La band adesso ha stabilmente inserito nel suo organico un altro tastierista, nella persona di Ryo Okumoto, già presente nelle (nellA..?) esibizioni live per aiutare Neal Morse che funge anche da voce solista appunto. Gli altri componenti sono immutati, compreso l'oramai noto nuovo drummer (quanto meno in studio) dei Genesis, ovvero Mr. Nick D'Virgilio.
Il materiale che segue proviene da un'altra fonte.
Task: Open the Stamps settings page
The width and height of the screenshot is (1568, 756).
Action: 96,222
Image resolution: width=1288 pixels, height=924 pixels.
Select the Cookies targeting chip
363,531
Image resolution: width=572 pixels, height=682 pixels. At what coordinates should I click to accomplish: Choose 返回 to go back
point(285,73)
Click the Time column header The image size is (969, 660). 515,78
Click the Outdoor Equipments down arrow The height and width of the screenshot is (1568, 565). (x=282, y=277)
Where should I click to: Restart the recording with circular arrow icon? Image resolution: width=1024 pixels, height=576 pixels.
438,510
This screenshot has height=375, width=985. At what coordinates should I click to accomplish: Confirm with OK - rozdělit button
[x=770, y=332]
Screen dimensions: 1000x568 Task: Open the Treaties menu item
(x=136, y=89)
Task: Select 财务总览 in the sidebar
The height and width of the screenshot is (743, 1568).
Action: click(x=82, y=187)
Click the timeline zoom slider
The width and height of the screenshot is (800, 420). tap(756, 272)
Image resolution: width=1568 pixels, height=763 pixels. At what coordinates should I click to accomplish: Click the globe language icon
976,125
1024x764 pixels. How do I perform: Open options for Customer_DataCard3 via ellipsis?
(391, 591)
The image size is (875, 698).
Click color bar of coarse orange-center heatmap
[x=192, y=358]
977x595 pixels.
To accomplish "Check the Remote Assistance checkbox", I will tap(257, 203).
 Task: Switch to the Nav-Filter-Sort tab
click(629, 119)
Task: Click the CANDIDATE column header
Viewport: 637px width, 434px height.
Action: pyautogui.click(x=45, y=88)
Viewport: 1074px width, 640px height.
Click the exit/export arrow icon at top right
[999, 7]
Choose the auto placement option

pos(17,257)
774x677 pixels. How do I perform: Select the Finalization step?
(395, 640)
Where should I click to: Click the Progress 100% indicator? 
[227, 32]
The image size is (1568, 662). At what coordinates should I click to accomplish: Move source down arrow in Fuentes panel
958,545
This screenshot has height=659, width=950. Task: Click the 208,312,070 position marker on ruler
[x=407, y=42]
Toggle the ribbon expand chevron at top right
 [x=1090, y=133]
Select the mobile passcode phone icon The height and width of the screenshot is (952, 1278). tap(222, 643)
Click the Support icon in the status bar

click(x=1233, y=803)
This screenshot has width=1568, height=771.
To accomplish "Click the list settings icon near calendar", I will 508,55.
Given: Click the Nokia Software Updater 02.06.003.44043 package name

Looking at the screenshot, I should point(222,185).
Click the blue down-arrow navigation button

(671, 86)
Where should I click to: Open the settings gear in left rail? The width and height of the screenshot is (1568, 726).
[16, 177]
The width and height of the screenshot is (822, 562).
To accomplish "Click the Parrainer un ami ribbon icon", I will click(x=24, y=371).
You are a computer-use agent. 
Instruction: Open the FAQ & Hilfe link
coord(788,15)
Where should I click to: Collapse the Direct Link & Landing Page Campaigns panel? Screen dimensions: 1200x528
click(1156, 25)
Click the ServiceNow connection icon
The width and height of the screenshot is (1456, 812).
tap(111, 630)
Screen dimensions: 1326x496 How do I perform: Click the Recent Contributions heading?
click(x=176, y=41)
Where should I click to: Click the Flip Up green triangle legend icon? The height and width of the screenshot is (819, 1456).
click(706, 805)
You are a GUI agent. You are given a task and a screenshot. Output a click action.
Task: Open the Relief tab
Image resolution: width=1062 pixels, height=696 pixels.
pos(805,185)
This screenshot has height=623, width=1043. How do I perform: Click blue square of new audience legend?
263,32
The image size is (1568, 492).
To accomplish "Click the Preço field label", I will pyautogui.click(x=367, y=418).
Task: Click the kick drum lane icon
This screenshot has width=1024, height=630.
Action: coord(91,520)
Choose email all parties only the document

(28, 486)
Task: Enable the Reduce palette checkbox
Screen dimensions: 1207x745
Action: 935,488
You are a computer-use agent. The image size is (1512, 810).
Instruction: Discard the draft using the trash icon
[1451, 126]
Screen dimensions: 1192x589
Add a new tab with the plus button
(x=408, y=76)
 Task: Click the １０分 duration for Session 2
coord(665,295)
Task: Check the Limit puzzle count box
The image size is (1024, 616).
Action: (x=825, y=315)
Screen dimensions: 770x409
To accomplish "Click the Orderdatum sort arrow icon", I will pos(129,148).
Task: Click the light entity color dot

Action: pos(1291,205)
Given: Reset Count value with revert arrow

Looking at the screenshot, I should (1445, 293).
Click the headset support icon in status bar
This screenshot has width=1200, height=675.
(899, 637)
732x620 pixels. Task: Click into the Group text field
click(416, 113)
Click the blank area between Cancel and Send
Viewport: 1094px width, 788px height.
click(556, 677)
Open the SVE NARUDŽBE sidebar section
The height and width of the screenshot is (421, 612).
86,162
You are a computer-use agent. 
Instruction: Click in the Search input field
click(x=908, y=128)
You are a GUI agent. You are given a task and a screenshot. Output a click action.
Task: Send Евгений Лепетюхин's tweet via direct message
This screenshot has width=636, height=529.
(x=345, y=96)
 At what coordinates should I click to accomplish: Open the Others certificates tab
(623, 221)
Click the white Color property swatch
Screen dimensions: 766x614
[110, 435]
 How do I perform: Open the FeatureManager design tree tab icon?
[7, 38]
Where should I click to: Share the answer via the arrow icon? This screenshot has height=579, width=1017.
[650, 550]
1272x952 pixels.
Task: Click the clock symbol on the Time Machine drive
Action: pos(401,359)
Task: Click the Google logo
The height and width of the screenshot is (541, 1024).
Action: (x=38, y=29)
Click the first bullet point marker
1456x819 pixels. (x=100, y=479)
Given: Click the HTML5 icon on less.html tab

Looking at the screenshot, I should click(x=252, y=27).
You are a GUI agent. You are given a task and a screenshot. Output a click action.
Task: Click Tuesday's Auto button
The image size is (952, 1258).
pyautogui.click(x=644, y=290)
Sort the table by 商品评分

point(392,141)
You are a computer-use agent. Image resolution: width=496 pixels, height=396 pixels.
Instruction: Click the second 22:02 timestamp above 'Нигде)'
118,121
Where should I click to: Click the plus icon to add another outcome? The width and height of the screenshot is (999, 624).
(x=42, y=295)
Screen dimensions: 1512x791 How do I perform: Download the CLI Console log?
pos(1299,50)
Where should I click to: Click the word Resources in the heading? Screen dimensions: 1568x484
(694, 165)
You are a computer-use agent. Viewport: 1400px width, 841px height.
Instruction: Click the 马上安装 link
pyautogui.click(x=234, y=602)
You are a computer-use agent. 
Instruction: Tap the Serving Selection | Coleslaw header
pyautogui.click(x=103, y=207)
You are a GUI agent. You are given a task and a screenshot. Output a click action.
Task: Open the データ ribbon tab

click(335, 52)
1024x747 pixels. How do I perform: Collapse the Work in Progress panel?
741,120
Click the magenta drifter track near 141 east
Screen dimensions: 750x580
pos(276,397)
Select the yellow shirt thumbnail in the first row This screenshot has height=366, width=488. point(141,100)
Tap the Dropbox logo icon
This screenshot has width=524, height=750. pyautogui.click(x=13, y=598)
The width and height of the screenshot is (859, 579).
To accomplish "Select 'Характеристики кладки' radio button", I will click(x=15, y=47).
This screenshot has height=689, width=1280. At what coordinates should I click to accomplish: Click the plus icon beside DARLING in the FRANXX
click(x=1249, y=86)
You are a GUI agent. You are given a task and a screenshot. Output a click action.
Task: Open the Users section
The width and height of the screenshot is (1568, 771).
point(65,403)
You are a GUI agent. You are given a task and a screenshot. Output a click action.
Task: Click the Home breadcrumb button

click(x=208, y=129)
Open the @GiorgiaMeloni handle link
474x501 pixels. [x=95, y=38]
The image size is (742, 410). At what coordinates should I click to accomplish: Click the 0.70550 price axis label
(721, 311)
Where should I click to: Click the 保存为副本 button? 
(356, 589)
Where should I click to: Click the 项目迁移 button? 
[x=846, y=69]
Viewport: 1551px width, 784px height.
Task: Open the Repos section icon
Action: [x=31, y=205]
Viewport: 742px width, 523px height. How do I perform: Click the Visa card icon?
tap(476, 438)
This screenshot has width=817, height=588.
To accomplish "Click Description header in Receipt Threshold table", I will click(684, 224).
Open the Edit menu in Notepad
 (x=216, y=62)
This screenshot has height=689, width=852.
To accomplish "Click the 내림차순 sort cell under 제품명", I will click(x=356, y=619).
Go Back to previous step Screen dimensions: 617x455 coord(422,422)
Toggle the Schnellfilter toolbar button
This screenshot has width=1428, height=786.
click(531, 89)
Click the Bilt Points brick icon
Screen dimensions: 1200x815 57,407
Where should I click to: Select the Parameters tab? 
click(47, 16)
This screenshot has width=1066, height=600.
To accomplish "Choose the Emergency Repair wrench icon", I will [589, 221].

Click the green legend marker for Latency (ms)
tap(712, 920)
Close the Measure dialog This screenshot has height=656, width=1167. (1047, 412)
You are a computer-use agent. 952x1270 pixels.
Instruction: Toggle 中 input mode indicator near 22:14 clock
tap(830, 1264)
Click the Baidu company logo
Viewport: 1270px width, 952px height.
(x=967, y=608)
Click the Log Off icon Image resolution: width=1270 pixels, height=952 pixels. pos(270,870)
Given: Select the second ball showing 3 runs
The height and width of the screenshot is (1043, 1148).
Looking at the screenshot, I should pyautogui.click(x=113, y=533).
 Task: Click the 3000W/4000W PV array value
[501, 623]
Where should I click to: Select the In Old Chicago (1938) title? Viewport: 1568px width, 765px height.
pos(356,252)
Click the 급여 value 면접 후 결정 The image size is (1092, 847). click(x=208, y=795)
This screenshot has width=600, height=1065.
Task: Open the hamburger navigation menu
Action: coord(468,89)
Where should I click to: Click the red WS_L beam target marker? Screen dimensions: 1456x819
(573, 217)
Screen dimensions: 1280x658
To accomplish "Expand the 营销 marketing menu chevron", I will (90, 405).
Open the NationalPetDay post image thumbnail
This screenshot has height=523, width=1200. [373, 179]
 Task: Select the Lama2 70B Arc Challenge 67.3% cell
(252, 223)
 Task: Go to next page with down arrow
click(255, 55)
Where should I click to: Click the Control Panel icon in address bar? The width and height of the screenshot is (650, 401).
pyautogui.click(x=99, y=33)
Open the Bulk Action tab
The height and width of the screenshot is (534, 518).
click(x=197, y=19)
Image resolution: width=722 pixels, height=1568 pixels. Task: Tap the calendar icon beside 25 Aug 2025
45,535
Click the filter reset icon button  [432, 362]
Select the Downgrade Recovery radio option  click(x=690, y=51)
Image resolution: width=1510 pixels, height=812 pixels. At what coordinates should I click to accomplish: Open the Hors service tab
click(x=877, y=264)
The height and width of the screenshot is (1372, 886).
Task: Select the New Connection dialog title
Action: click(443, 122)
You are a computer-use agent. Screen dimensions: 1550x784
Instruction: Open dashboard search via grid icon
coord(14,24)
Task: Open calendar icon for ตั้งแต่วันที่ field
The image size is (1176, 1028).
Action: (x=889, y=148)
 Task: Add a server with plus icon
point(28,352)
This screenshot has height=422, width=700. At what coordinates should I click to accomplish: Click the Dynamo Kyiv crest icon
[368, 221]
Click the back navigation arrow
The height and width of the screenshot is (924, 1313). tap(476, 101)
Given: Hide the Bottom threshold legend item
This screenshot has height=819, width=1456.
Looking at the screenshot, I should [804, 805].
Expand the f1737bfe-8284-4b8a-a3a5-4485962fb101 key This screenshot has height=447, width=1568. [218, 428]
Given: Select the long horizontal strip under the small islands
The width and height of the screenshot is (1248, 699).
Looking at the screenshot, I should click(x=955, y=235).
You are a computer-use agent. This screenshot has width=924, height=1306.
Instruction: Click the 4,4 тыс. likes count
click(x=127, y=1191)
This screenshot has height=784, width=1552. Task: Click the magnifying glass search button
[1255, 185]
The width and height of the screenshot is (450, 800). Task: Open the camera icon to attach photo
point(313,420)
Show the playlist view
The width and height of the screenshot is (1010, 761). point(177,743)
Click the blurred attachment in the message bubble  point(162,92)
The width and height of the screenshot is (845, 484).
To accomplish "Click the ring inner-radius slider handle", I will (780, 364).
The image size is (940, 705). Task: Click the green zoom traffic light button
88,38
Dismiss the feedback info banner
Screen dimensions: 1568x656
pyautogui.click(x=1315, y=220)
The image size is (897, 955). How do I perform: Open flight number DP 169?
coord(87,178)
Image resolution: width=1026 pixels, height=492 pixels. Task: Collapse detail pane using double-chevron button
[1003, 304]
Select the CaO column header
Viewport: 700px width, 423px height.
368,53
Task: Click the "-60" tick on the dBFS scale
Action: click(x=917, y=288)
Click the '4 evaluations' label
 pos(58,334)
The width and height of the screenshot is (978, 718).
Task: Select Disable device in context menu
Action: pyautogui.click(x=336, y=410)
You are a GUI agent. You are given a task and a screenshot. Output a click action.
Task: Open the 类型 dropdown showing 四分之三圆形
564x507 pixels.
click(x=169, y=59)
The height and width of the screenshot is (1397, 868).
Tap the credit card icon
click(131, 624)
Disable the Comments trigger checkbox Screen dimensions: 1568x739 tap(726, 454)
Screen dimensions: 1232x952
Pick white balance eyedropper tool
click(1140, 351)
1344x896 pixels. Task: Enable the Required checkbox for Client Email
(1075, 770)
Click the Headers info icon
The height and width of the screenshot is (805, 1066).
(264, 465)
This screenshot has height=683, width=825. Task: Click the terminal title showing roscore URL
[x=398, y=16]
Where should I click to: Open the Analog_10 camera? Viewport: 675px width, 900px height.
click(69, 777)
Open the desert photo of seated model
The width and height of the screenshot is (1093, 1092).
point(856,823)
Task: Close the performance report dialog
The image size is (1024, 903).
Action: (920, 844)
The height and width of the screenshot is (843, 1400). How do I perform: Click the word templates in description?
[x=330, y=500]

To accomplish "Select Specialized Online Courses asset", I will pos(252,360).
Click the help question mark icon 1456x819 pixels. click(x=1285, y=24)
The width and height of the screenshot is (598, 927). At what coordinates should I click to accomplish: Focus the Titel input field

Cominciamo subito alla grande con la title-track che, a dispetto delle conclamate influenze Kansas/Gentle Giant degli Spock's Beard, fa tuttavia pensare ai migliori Yes, quanto meno per la parte strumentale del brano. Ad ogni modo si tratta sicuramente di uno dei punti più alti del CD... godetevelo quindi subito... e aspettate il resto, che non è da meno. "Thoughts" è un tipico brano da Spock's Beard... se si può oramai dire così... mentre la successiva "The doorway"... ehilà... ci riporta verso le stelle coi suoi 11 minuti di Prog dalle forti tinte sinfoniche (come si sentono in certi punti le tastiere pesanti di Ryo...!). "Chatauqua".,. è in pratica la "Horizons" degli Spocks, una piccola pausa acustica per riprendere fiato prima di "Walking on the wind", altro pezzo forte che ci instupidisce fin dalle prime battute del sue bombardamento sonoro. Non pensiate tuttavia di ascoltare un brano (e un album) che non vi lascia tregua da parti strumentali concentriche ed avvolgenti, senza soluzione di continuità, come abitudine di molte bands americane (pensate ai Magellan...). Al contrario questa band, come nel primo album, ma ancor più in questo, propende per una concezione musicale che miscela armoniosamente e sapientemente il bombardamento sinfonico e la liricità del grande gruppo, non sfiancando mai l'ascoltatore con eccessi dall'una o dall'altra parte. La chiusura viene dunque affidata ai 16 minuti di "Time has come", come detto, un brano che necessiterebbe di un altro bel po' d'inchiostro per essere descritto...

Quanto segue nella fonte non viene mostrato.